Problem details: In the listing below, locate the line containing "Task: Open the Overview tab" and the line containing "This screenshot has width=1156, height=861.". Output both of them and every line between, exactly as written, and nothing more.

Input records:

↓

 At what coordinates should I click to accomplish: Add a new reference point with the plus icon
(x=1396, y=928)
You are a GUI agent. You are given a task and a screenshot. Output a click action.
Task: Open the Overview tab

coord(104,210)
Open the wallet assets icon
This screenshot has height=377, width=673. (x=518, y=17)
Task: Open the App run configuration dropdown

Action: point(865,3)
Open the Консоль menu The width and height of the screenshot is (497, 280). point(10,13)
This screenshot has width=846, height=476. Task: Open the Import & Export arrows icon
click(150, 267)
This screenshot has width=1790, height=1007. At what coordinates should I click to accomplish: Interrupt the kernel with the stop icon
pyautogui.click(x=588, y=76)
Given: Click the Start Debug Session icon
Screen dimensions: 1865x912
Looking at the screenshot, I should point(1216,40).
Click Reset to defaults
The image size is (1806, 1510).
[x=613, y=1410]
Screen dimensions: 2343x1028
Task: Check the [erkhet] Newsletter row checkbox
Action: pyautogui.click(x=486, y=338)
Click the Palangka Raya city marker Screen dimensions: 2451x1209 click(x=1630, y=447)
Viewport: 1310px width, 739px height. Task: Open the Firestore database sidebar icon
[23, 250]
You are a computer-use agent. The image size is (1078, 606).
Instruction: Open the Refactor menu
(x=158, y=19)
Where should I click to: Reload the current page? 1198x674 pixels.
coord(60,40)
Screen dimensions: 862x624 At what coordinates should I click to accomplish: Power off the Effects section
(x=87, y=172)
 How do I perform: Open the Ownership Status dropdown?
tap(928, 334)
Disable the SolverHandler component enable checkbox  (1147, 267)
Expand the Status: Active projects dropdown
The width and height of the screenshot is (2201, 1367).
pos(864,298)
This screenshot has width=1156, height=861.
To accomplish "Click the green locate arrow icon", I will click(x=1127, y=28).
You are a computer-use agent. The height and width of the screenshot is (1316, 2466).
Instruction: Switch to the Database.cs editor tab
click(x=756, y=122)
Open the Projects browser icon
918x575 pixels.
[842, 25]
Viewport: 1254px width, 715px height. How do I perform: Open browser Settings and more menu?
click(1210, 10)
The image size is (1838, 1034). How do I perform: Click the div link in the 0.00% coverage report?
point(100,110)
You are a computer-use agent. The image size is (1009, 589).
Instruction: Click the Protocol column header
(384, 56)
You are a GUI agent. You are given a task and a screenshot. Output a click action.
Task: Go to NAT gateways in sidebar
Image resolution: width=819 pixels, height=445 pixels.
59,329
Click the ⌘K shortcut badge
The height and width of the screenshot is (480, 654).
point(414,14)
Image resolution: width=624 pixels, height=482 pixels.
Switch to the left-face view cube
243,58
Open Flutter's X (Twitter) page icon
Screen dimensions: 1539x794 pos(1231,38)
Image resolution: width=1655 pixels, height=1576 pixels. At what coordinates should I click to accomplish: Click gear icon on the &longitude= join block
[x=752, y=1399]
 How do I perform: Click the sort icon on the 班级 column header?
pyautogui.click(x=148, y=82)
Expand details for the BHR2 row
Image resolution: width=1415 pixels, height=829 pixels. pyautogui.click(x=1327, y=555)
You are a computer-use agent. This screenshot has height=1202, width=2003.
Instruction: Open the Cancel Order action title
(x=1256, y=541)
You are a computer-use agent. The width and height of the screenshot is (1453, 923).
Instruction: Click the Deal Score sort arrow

↑

Response to this task:
Task: Open the Overview tab

coord(104,210)
Open the wallet assets icon
This screenshot has height=377, width=673. (x=518, y=17)
Task: Open the App run configuration dropdown

Action: point(865,3)
Open the Консоль menu The width and height of the screenshot is (497, 280). point(10,13)
This screenshot has width=846, height=476. Task: Open the Import & Export arrows icon
click(150, 267)
This screenshot has width=1790, height=1007. At what coordinates should I click to accomplish: Interrupt the kernel with the stop icon
pyautogui.click(x=588, y=76)
Given: Click the Start Debug Session icon
Screen dimensions: 1865x912
Looking at the screenshot, I should point(1216,40).
Click Reset to defaults
The image size is (1806, 1510).
[x=613, y=1410]
Screen dimensions: 2343x1028
Task: Check the [erkhet] Newsletter row checkbox
Action: pyautogui.click(x=486, y=338)
Click the Palangka Raya city marker Screen dimensions: 2451x1209 click(x=1630, y=447)
Viewport: 1310px width, 739px height. Task: Open the Firestore database sidebar icon
[23, 250]
You are a computer-use agent. The image size is (1078, 606).
Instruction: Open the Refactor menu
(x=158, y=19)
Where should I click to: Reload the current page? 1198x674 pixels.
coord(60,40)
Screen dimensions: 862x624 At what coordinates should I click to accomplish: Power off the Effects section
(x=87, y=172)
 How do I perform: Open the Ownership Status dropdown?
tap(928, 334)
Disable the SolverHandler component enable checkbox  (1147, 267)
Expand the Status: Active projects dropdown
The width and height of the screenshot is (2201, 1367).
pos(864,298)
This screenshot has width=1156, height=861.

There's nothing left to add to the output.